The creek that comes through the woods here ran a sawmill more than 150 years ago, at least while the water ran, which now tends to be for about half of the year, depending on snow and rainfall. Things have been wet for the past few years, summers of downpours following long, oppressive droughts. As scientists have been telling us, volatility is more than ever par for the course as we burn fossil fuels and rattle our planet’s climate.

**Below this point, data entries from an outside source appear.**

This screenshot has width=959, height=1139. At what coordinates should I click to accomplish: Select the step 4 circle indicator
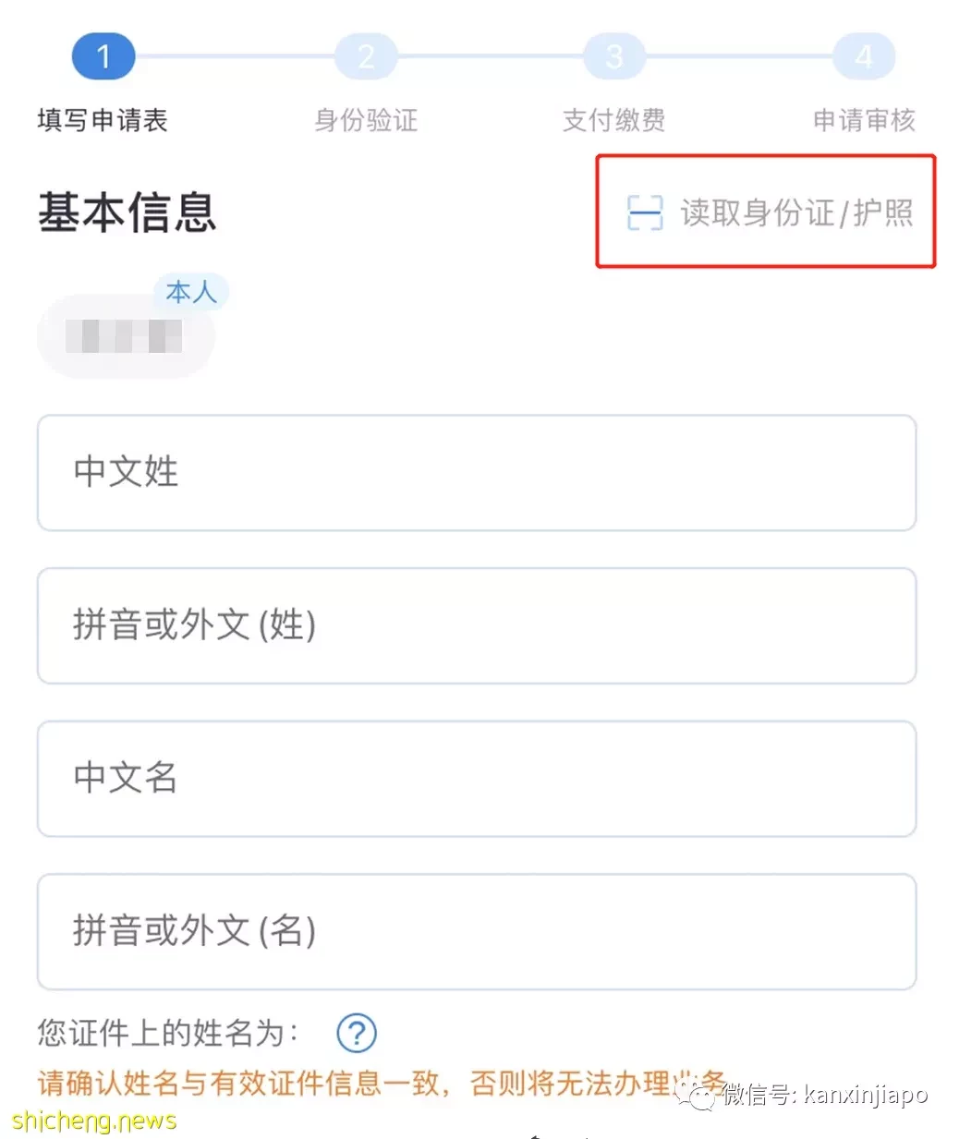864,57
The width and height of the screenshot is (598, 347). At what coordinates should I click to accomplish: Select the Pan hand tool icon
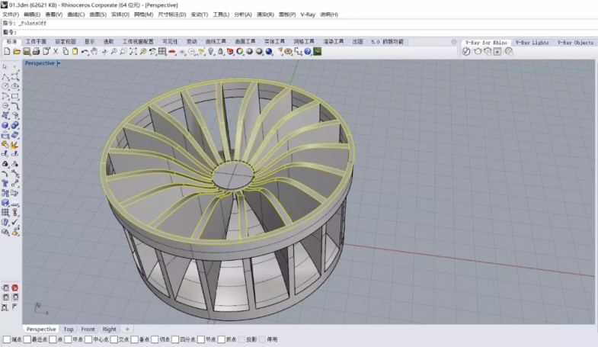[x=94, y=51]
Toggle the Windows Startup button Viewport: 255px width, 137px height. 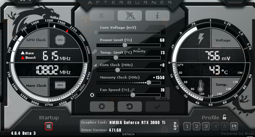pyautogui.click(x=49, y=126)
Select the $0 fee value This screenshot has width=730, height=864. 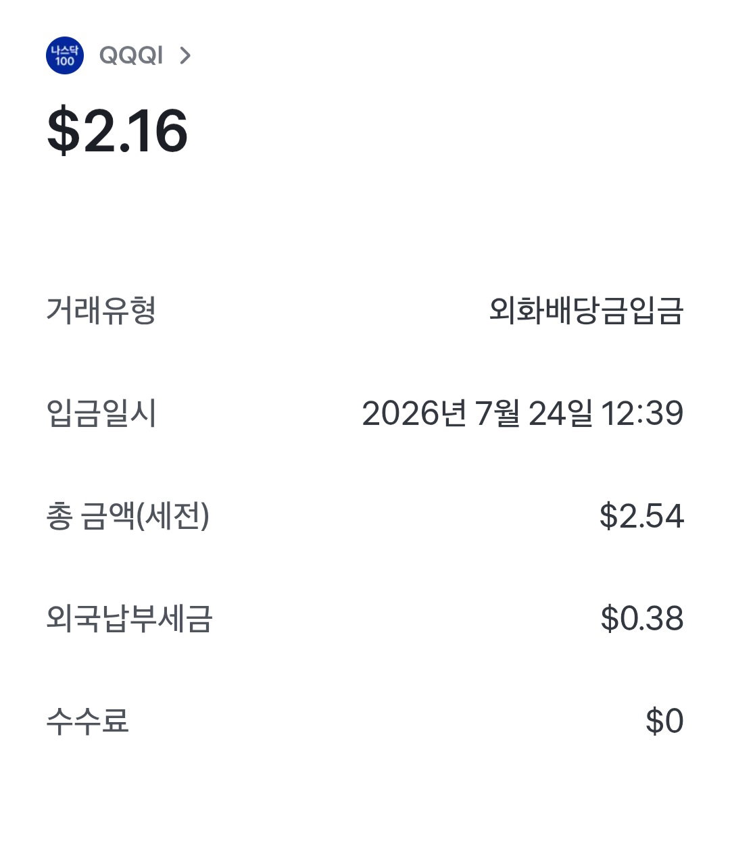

In the past two years I have been able to help realize a dream that has me considering new landscapes and tree species. A dear friend and I have been able to help conserve some incredible grassland habitat on an island in the middle of Lake Ontario. This place has a long agricultural past and has been recognized as an important bird area, with healthy populations of grassland birds like bobolink and meadowlark, and abundant shorebirds like sandpipers, plovers, and trumpeter swans. High over the fields hawks hunt voles and rabbits, and eagles and osprey regularly hover over the water looking for a shore lunch. My friend has been renting the farmhouse on the hundred-acre farm here and has lived primarily on its back porch for the past 25 glorious summers. Her fear all this time has been that the family, who bought the place in 1930s as a place to hunt deer and ducks, would sell to a developer that would build a road and housing lots across the precious grassy peninsula. A few years ago I was able to introduce this incredible land to an acquaintance at a national conservation organization. The organization found that the biological diversity was valuable enough to justify purchasing the land in order to protect the endangered habitat in perpetuity. As of this month the bulk of the land will be put into conservation.
An unexpected development is that we’ve been able to retain a few acres to pursue some conservation goals of our own. This includes planting some of the lowland floodplain in water-loving trees like sycamore, eastern cottonwood, marsh oak, and black maple in order to hopefully slow soil erosion along the shoreline. Historic high water levels in the Great Lakes have increased erosion in the past few years, with strong winds and waves bashing the coasts. Drainage ditches are also an aspect of the property, carrying potential chemical and fertilizer runoff from nearby soybean and corn fields. Deer resistant, pollinator-loving shrubs like St. John’s wort, red osier dogwood, and chokeberry are on the list to slow the runoff and help keep pollutants out of the lake.
Over the past year we’ve planted dozens of trees, with an eye to prioritizing grassland habitat for birds while increasing tree cover and shading along the waterways. We want to plant native trees and shrubs that have a long history in this area so that birds, butterflies, and insects who have developed unique relationships with them over the years will thrive. You may hear a few references to plants and animals on my new album, Are You Gone, and all of this planning and planting may be why.